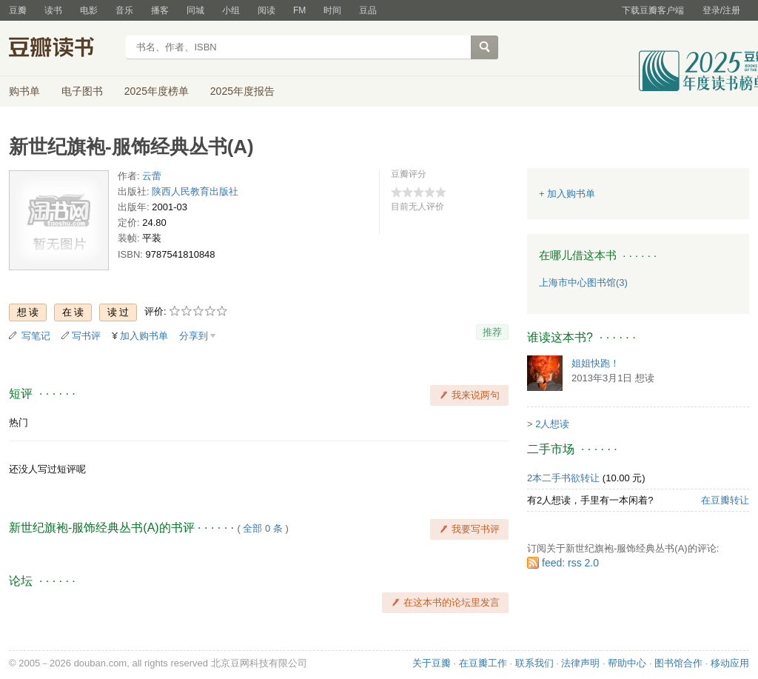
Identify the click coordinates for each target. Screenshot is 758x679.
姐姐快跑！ (595, 363)
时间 (332, 10)
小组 (231, 10)
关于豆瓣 (431, 663)
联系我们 (534, 663)
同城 (195, 10)
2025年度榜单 (156, 91)
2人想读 (552, 423)
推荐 (492, 332)
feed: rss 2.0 (570, 563)
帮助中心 (627, 663)
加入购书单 (144, 335)
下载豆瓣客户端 (653, 10)
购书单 (24, 91)
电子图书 (82, 91)
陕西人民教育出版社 (195, 191)
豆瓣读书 (62, 49)
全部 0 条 (262, 528)
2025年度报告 (242, 91)
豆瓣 (18, 10)
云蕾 (151, 175)
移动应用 (730, 663)
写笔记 (35, 335)
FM (299, 10)
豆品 (368, 10)
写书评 (86, 335)
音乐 (124, 10)
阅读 (266, 10)
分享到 (193, 335)
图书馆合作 (678, 663)
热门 (18, 422)
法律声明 (580, 663)
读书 (53, 10)
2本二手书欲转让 (563, 478)
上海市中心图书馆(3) (583, 282)
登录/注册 (721, 10)
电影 (89, 10)
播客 (160, 10)
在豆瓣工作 (483, 663)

WHAT TO PRODUCE: Transcribe the data without any change, covering the stretch from the line containing "豆品 (368, 10)" through the end of the data.

COMPLETED EXERCISE:
豆品 (368, 10)
写书评 (86, 335)
音乐 (124, 10)
阅读 (266, 10)
分享到 (193, 335)
图书馆合作 (678, 663)
热门 (18, 422)
法律声明 (580, 663)
读书 (53, 10)
2本二手书欲转让 (563, 478)
上海市中心图书馆(3) (583, 282)
登录/注册 (721, 10)
电影 (89, 10)
播客 (160, 10)
在豆瓣工作 (483, 663)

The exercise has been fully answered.